Reproduce exactly the lines below, starting with the line that contains "Viewport: 867px width, 591px height." and ending with the last line of the records, both included, and nothing else.
(Data supplied)
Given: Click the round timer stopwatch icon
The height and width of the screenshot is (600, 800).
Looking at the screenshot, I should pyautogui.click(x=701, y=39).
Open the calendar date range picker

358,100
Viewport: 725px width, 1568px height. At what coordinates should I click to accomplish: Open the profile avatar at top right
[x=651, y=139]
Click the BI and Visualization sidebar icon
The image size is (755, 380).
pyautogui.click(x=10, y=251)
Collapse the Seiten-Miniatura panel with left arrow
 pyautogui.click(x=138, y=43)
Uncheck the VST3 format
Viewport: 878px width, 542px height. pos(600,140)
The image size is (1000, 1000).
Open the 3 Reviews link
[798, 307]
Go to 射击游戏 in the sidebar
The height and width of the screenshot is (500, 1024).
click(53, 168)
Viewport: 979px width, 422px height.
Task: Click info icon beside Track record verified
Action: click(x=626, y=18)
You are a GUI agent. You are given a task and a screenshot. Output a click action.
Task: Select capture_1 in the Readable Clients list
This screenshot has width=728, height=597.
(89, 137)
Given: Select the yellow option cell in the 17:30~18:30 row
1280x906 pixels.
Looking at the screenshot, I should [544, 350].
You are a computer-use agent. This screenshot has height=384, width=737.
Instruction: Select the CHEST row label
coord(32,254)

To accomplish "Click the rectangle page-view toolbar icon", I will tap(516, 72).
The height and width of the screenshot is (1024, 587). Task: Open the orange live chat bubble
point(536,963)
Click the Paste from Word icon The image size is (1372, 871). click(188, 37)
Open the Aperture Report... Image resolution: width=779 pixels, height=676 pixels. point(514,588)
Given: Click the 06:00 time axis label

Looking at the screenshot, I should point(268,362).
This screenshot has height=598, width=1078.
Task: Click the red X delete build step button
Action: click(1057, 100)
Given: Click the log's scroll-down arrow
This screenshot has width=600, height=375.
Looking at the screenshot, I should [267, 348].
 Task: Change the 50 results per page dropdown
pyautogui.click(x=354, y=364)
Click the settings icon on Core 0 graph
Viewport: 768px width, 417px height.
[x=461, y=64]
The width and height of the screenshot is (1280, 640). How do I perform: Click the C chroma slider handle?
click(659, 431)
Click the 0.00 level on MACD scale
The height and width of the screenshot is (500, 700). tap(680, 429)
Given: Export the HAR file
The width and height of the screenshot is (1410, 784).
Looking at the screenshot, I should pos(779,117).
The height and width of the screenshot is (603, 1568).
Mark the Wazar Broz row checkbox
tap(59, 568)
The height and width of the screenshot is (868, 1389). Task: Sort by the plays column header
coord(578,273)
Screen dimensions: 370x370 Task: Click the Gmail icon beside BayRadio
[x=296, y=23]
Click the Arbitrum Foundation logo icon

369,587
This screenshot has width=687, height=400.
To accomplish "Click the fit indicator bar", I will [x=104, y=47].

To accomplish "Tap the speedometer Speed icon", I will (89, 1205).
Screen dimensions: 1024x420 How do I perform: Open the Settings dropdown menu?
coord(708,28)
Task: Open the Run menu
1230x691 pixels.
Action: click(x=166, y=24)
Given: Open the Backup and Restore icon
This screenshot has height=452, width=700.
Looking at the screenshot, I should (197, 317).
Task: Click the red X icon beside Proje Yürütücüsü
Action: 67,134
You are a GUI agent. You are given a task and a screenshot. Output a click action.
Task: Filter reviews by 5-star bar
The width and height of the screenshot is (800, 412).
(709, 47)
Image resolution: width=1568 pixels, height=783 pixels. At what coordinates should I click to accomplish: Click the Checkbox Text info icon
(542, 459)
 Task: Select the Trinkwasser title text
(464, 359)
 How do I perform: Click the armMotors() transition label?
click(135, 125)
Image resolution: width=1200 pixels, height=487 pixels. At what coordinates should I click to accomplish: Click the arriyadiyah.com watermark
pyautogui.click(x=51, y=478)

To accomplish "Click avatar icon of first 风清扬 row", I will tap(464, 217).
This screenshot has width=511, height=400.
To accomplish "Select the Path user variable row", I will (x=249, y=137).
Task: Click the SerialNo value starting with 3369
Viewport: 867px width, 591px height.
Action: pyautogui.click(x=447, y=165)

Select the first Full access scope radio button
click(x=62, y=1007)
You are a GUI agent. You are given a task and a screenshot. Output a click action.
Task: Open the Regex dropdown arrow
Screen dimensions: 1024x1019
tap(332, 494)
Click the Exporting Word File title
(End Data supplied)
_Solution to this problem_
Viewport: 867px width, 591px height.
Action: pyautogui.click(x=447, y=165)

Select the first Full access scope radio button
click(x=62, y=1007)
You are a GUI agent. You are given a task and a screenshot. Output a click action.
Task: Open the Regex dropdown arrow
Screen dimensions: 1024x1019
tap(332, 494)
Click the Exporting Word File title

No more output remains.